WHAT YOU HAVE TO DO: Once you have read the records below, write them all out exactly as given.
Content starts
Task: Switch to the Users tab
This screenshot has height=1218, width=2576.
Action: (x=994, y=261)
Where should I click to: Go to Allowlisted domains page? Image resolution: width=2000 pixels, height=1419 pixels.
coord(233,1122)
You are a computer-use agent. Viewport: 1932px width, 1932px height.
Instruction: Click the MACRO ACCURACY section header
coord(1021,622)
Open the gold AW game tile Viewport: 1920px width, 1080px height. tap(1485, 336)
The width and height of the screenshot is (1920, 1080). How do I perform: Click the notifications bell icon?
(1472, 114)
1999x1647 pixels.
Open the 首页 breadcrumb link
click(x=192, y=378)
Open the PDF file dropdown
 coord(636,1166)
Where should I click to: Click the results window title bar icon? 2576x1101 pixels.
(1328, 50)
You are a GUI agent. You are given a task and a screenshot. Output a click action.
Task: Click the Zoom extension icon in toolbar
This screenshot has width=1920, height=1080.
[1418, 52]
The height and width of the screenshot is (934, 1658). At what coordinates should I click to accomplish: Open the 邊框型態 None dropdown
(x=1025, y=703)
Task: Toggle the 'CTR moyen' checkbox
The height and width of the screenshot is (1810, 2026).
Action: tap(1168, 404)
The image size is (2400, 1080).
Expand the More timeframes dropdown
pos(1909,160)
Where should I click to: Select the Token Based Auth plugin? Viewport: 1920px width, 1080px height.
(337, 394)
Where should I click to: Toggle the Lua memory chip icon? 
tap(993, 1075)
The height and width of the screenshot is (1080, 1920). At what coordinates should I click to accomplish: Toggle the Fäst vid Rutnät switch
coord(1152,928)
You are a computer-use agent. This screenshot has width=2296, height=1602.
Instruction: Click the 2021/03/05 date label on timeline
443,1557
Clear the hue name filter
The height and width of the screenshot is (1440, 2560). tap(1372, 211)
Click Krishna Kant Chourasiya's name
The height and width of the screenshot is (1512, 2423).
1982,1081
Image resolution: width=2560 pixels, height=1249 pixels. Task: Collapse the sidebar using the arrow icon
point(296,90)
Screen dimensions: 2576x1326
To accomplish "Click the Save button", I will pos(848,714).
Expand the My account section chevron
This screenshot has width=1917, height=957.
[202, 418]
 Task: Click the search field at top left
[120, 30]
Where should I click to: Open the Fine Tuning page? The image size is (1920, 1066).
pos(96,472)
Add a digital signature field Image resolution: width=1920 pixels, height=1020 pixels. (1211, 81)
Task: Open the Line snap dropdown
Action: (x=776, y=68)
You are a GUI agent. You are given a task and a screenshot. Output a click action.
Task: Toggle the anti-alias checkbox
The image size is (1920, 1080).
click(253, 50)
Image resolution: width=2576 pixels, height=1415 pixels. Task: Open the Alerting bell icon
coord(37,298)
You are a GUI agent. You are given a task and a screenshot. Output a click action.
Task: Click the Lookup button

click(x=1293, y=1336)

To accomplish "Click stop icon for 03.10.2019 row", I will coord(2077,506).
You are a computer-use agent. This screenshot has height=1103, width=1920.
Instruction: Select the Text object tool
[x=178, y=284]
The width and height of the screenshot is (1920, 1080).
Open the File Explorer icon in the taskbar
Content ends
TASK OUTPUT:
Task: Switch to the Users tab
This screenshot has height=1218, width=2576.
Action: (x=994, y=261)
Where should I click to: Go to Allowlisted domains page? Image resolution: width=2000 pixels, height=1419 pixels.
coord(233,1122)
You are a computer-use agent. Viewport: 1932px width, 1932px height.
Instruction: Click the MACRO ACCURACY section header
coord(1021,622)
Open the gold AW game tile Viewport: 1920px width, 1080px height. tap(1485, 336)
The width and height of the screenshot is (1920, 1080). How do I perform: Click the notifications bell icon?
(1472, 114)
1999x1647 pixels.
Open the 首页 breadcrumb link
click(x=192, y=378)
Open the PDF file dropdown
 coord(636,1166)
Where should I click to: Click the results window title bar icon? 2576x1101 pixels.
(1328, 50)
You are a GUI agent. You are given a task and a screenshot. Output a click action.
Task: Click the Zoom extension icon in toolbar
This screenshot has width=1920, height=1080.
[1418, 52]
The height and width of the screenshot is (934, 1658). At what coordinates should I click to accomplish: Open the 邊框型態 None dropdown
(x=1025, y=703)
Task: Toggle the 'CTR moyen' checkbox
The height and width of the screenshot is (1810, 2026).
Action: tap(1168, 404)
The image size is (2400, 1080).
Expand the More timeframes dropdown
pos(1909,160)
Where should I click to: Select the Token Based Auth plugin? Viewport: 1920px width, 1080px height.
(337, 394)
Where should I click to: Toggle the Lua memory chip icon? 
tap(993, 1075)
The height and width of the screenshot is (1080, 1920). At what coordinates should I click to accomplish: Toggle the Fäst vid Rutnät switch
coord(1152,928)
You are a computer-use agent. This screenshot has width=2296, height=1602.
Instruction: Click the 2021/03/05 date label on timeline
443,1557
Clear the hue name filter
The height and width of the screenshot is (1440, 2560). tap(1372, 211)
Click Krishna Kant Chourasiya's name
The height and width of the screenshot is (1512, 2423).
1982,1081
Image resolution: width=2560 pixels, height=1249 pixels. Task: Collapse the sidebar using the arrow icon
point(296,90)
Screen dimensions: 2576x1326
To accomplish "Click the Save button", I will pos(848,714).
Expand the My account section chevron
This screenshot has width=1917, height=957.
[202, 418]
 Task: Click the search field at top left
[120, 30]
Where should I click to: Open the Fine Tuning page? The image size is (1920, 1066).
pos(96,472)
Add a digital signature field Image resolution: width=1920 pixels, height=1020 pixels. (1211, 81)
Task: Open the Line snap dropdown
Action: (x=776, y=68)
You are a GUI agent. You are given a task and a screenshot. Output a click action.
Task: Toggle the anti-alias checkbox
The image size is (1920, 1080).
click(253, 50)
Image resolution: width=2576 pixels, height=1415 pixels. Task: Open the Alerting bell icon
coord(37,298)
You are a GUI agent. You are given a task and a screenshot. Output a click action.
Task: Click the Lookup button

click(x=1293, y=1336)

To accomplish "Click stop icon for 03.10.2019 row", I will coord(2077,506).
You are a computer-use agent. This screenshot has height=1103, width=1920.
Instruction: Select the Text object tool
[x=178, y=284]
The width and height of the screenshot is (1920, 1080).
Open the File Explorer icon in the taskbar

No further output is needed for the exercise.